| To do |
1 – In the piece on gradient descent from a physical perspective, what does the friction coefficient γ correspond to on the machine learning side?
2 – Pick up the piece on gradient descent from a physical perspective right after its last sentence and keep writing it.

## Start Source excerpt

Gradient Descent: A Physical Perspective

Gradient Descent

A Physical Perspective

Prologue: The Map of the Territory
Chapter I: The Fundamental Equations
Chapter II: The Characteristic Time τ
Chapter III: The Limit τ → 0 and Gradient Descent
Chapter IV: Momentum – When m ≠ 0
Chapter V: Visual Comparison and Final Tables
Epilogue: The Beauty of Exact Mapping

Prologue: The Map of the Territory

Let us begin our investigation by establishing a precise correspondence between two worlds: the world of classical mechanics, where particles move through physical space under forces, and the world of machine learning, where algorithms navigate through parameter space seeking to minimize loss.

This is not merely an analogy—it is an exact mathematical mapping. Every symbol, every equation in physics has its precise counterpart in optimization theory. Let us make this mapping explicit from the very beginning:

PHYSICAL WORLD		↔	MACHINE LEARNING WORLD
Symbol	Meaning	↔	Symbol	Meaning
$\mathbf{x}$	Position of particle	↔	$\mathbf{w}$	Weights/parameters of neural network
$U(\mathbf{x})$	Potential energy	↔	$L(\mathbf{w})$	Loss function (error function)
$\mathbf{v}$	Velocity of particle	↔	$\mathbf{v}$	Velocity in momentum (same symbol!)
$m$	Mass of particle	↔	$m$	Virtual “mass” of optimizer
$\gamma$	Friction coefficient	↔	$\gamma$	Damping coefficient of optimizer
$-\nabla U(\mathbf{x})$	Force pushing downhill	↔	$-\nabla L(\mathbf{w})$	Gradient pushing toward minimum
$t$	Physical time (continuous)	↔	$t$	Training iteration (discrete)
$\Delta t$	Time step	↔	$\Delta t$	One optimization step

Fundamental Insight:

This is not just a poetic metaphor. It is an exact mathematical mapping. Whenever we write a physics equation, we can substitute $\mathbf{x} \to \mathbf{w}$ and $U \to L$ and immediately obtain the corresponding gradient descent equation. From now on, we will always show both versions side by side.

Chapter I: The Fundamental Equations

1.1 The Conservative Force and the Loss Gradient

Let us begin with the most fundamental equation: how does the landscape—whether physical or parametric—exert a “force” that guides motion toward lower regions?

🔵 PHYSICS

$$\mathbf{F} = -\nabla U(\mathbf{x})$$

The force is the negative gradient of potential energy. It pushes the particle toward regions of lower energy.

🟡 MACHINE LEARNING

$$\mathbf{g} = -\nabla L(\mathbf{w})$$

The negative gradient of the loss indicates the direction of steepest descent. It guides the weights toward values that minimize error.

Why the negative sign?

The gradient $\nabla U(\mathbf{x})$ points in the direction of maximum increase of $U$. But we want to minimize $U$ (or $L$), so we move in the opposite direction: $-\nabla U$ (or $-\nabla L$).

## End Source excerpt
## Start Supplied material

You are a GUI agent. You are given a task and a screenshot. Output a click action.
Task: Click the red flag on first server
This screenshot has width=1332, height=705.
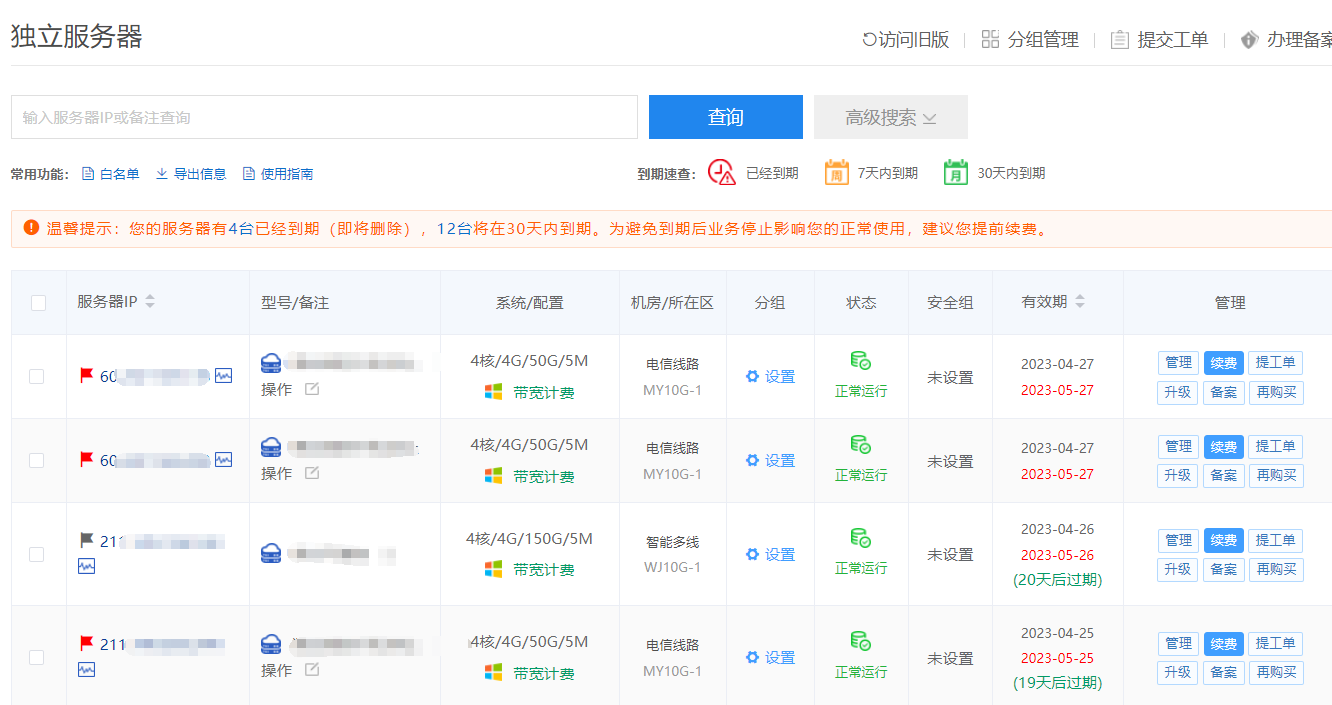click(87, 375)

## End Supplied material

| Final answers |
1 – The damping coefficient of the optimizer.

2 –
In physics: the particle “slides down” the energy gradient.
In ML: the algorithm “descends” along the loss gradient.

1.2 Newton’s Second Law and Parameter Inertia

But force alone does not determine motion. We must specify how the system responds to this force. Newton’s second law provides the answer in physics, and we can write its exact counterpart for optimization:

🔵 PHYSICS

$$m \cdot \mathbf{a} = \mathbf{F}$$ $$m \cdot \frac{d\mathbf{v}}{dt} = \mathbf{F}$$

Mass $m$ determines how much force influences acceleration. Large mass → small acceleration (inertia).

🟡 MACHINE LEARNING

$$m \cdot \mathbf{a} = \mathbf{g}$$ $$m \cdot \frac{d\mathbf{v}}{dt} = \mathbf{g}$$

“Mass” $m$ determines how much the gradient influences the change in velocity. Large $m$ → gradual changes.

Combining with our force/gradient equation:

🔵 PHYSICS

$$m \cdot \frac{d\mathbf{v}}{dt} = -\nabla U(\mathbf{x})$$

🟡 MACHINE LEARNING

$$m \cdot \frac{d\mathbf{v}}{dt} = -\nabla L(\mathbf{w})$$

1.3 Friction: Energy Dissipation

In the real world, motion is always subject to friction. For motion through a viscous medium, the friction force is proportional to velocity. This is crucial—let us write both versions:

🔵 PHYSICS

$$\mathbf{F}_{\text{friction}} = -\gamma \cdot \mathbf{v}$$

$\gamma$ = viscous friction coefficient
Units: [mass/time]
Large $\gamma$ → high resistance

🟡 MACHINE LEARNING

$$\text{damping} = -\gamma \cdot \mathbf{v}$$

$\gamma$ = damping coefficient
Same conceptual units
Large $\gamma$ → velocity decays quickly

1.4 The Complete Equation of Motion

Now we combine all forces—the driving force from the gradient and the resistive force from friction—to obtain the complete equation of motion:

🔵 PHYSICS – Complete Equation

$$m \cdot \frac{d\mathbf{v}}{dt} = -\nabla U(\mathbf{x}) – \gamma \cdot \mathbf{v}$$

Three terms:
• $m \frac{d\mathbf{v}}{dt}$: resistance to velocity change (inertia)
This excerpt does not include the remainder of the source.